Task: Reproduce the listing below word for word, every line of it.

Record excerpts:
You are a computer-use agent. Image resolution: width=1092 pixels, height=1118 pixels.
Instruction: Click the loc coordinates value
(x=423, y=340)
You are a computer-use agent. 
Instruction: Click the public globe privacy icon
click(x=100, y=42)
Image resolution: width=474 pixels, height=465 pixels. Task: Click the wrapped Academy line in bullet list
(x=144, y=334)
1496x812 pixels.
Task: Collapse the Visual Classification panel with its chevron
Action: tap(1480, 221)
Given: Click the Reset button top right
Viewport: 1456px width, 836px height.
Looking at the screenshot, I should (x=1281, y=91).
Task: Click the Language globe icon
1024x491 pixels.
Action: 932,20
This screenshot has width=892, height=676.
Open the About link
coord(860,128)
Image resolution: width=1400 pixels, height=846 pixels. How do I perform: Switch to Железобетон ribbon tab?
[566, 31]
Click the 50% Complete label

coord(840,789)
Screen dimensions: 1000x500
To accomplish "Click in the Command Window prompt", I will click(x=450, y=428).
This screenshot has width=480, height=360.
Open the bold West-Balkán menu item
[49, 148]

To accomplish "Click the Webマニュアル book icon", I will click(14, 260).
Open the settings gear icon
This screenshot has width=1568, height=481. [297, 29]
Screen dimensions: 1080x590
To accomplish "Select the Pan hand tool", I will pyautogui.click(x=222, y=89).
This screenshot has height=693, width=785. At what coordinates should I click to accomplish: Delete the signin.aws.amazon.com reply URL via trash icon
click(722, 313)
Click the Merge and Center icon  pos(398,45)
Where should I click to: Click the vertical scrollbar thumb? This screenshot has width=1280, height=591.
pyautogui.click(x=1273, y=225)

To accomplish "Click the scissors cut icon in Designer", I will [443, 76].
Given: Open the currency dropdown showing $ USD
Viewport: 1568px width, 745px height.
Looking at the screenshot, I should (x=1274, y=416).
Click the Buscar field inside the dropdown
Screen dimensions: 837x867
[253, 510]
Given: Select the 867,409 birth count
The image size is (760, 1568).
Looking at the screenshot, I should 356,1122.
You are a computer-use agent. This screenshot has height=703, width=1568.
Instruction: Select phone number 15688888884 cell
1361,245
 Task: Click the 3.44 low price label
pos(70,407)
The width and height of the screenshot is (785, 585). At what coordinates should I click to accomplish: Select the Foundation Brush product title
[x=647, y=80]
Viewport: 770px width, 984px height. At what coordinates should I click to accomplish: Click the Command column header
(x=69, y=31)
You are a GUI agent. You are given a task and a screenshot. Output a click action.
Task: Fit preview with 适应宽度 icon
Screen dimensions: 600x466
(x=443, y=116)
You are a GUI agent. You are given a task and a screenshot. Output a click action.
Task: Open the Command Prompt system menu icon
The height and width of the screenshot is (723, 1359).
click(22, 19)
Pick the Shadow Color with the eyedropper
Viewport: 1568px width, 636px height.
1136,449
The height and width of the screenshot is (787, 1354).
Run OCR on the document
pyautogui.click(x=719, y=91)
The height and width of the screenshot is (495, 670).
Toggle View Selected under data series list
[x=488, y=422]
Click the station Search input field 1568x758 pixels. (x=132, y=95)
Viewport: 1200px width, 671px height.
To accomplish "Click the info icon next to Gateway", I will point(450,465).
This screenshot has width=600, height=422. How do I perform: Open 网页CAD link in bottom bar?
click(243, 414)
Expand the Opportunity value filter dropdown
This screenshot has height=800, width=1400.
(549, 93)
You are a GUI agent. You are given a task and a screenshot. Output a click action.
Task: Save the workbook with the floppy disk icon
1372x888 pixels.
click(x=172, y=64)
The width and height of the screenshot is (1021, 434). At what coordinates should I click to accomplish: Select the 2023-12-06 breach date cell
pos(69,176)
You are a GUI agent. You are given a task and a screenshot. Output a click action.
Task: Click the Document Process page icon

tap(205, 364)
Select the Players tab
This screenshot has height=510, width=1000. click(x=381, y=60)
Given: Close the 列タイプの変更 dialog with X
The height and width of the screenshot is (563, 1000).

The answer:
You are a computer-use agent. Image resolution: width=1092 pixels, height=1118 pixels.
Instruction: Click the loc coordinates value
(x=423, y=340)
You are a computer-use agent. 
Instruction: Click the public globe privacy icon
click(x=100, y=42)
Image resolution: width=474 pixels, height=465 pixels. Task: Click the wrapped Academy line in bullet list
(x=144, y=334)
1496x812 pixels.
Task: Collapse the Visual Classification panel with its chevron
Action: tap(1480, 221)
Given: Click the Reset button top right
Viewport: 1456px width, 836px height.
Looking at the screenshot, I should (x=1281, y=91).
Task: Click the Language globe icon
1024x491 pixels.
Action: 932,20
This screenshot has width=892, height=676.
Open the About link
coord(860,128)
Image resolution: width=1400 pixels, height=846 pixels. How do I perform: Switch to Железобетон ribbon tab?
[566, 31]
Click the 50% Complete label

coord(840,789)
Screen dimensions: 1000x500
To accomplish "Click in the Command Window prompt", I will click(x=450, y=428).
This screenshot has width=480, height=360.
Open the bold West-Balkán menu item
[49, 148]

To accomplish "Click the Webマニュアル book icon", I will click(14, 260).
Open the settings gear icon
This screenshot has width=1568, height=481. [297, 29]
Screen dimensions: 1080x590
To accomplish "Select the Pan hand tool", I will pyautogui.click(x=222, y=89).
This screenshot has height=693, width=785. At what coordinates should I click to accomplish: Delete the signin.aws.amazon.com reply URL via trash icon
click(722, 313)
Click the Merge and Center icon  pos(398,45)
Where should I click to: Click the vertical scrollbar thumb? This screenshot has width=1280, height=591.
pyautogui.click(x=1273, y=225)

To accomplish "Click the scissors cut icon in Designer", I will [443, 76].
Given: Open the currency dropdown showing $ USD
Viewport: 1568px width, 745px height.
Looking at the screenshot, I should (x=1274, y=416).
Click the Buscar field inside the dropdown
Screen dimensions: 837x867
[253, 510]
Given: Select the 867,409 birth count
The image size is (760, 1568).
Looking at the screenshot, I should 356,1122.
You are a computer-use agent. This screenshot has height=703, width=1568.
Instruction: Select phone number 15688888884 cell
1361,245
 Task: Click the 3.44 low price label
pos(70,407)
The width and height of the screenshot is (785, 585). At what coordinates should I click to accomplish: Select the Foundation Brush product title
[x=647, y=80]
Viewport: 770px width, 984px height. At what coordinates should I click to accomplish: Click the Command column header
(x=69, y=31)
You are a GUI agent. You are given a task and a screenshot. Output a click action.
Task: Fit preview with 适应宽度 icon
Screen dimensions: 600x466
(x=443, y=116)
You are a GUI agent. You are given a task and a screenshot. Output a click action.
Task: Open the Command Prompt system menu icon
The height and width of the screenshot is (723, 1359).
click(22, 19)
Pick the Shadow Color with the eyedropper
Viewport: 1568px width, 636px height.
1136,449
The height and width of the screenshot is (787, 1354).
Run OCR on the document
pyautogui.click(x=719, y=91)
The height and width of the screenshot is (495, 670).
Toggle View Selected under data series list
[x=488, y=422]
Click the station Search input field 1568x758 pixels. (x=132, y=95)
Viewport: 1200px width, 671px height.
To accomplish "Click the info icon next to Gateway", I will point(450,465).
This screenshot has width=600, height=422. How do I perform: Open 网页CAD link in bottom bar?
click(243, 414)
Expand the Opportunity value filter dropdown
This screenshot has height=800, width=1400.
(549, 93)
You are a GUI agent. You are given a task and a screenshot. Output a click action.
Task: Save the workbook with the floppy disk icon
1372x888 pixels.
click(x=172, y=64)
The width and height of the screenshot is (1021, 434). At what coordinates should I click to accomplish: Select the 2023-12-06 breach date cell
pos(69,176)
You are a GUI agent. You are given a task and a screenshot. Output a click action.
Task: Click the Document Process page icon

tap(205, 364)
Select the Players tab
This screenshot has height=510, width=1000. click(x=381, y=60)
Given: Close the 列タイプの変更 dialog with X
The height and width of the screenshot is (563, 1000).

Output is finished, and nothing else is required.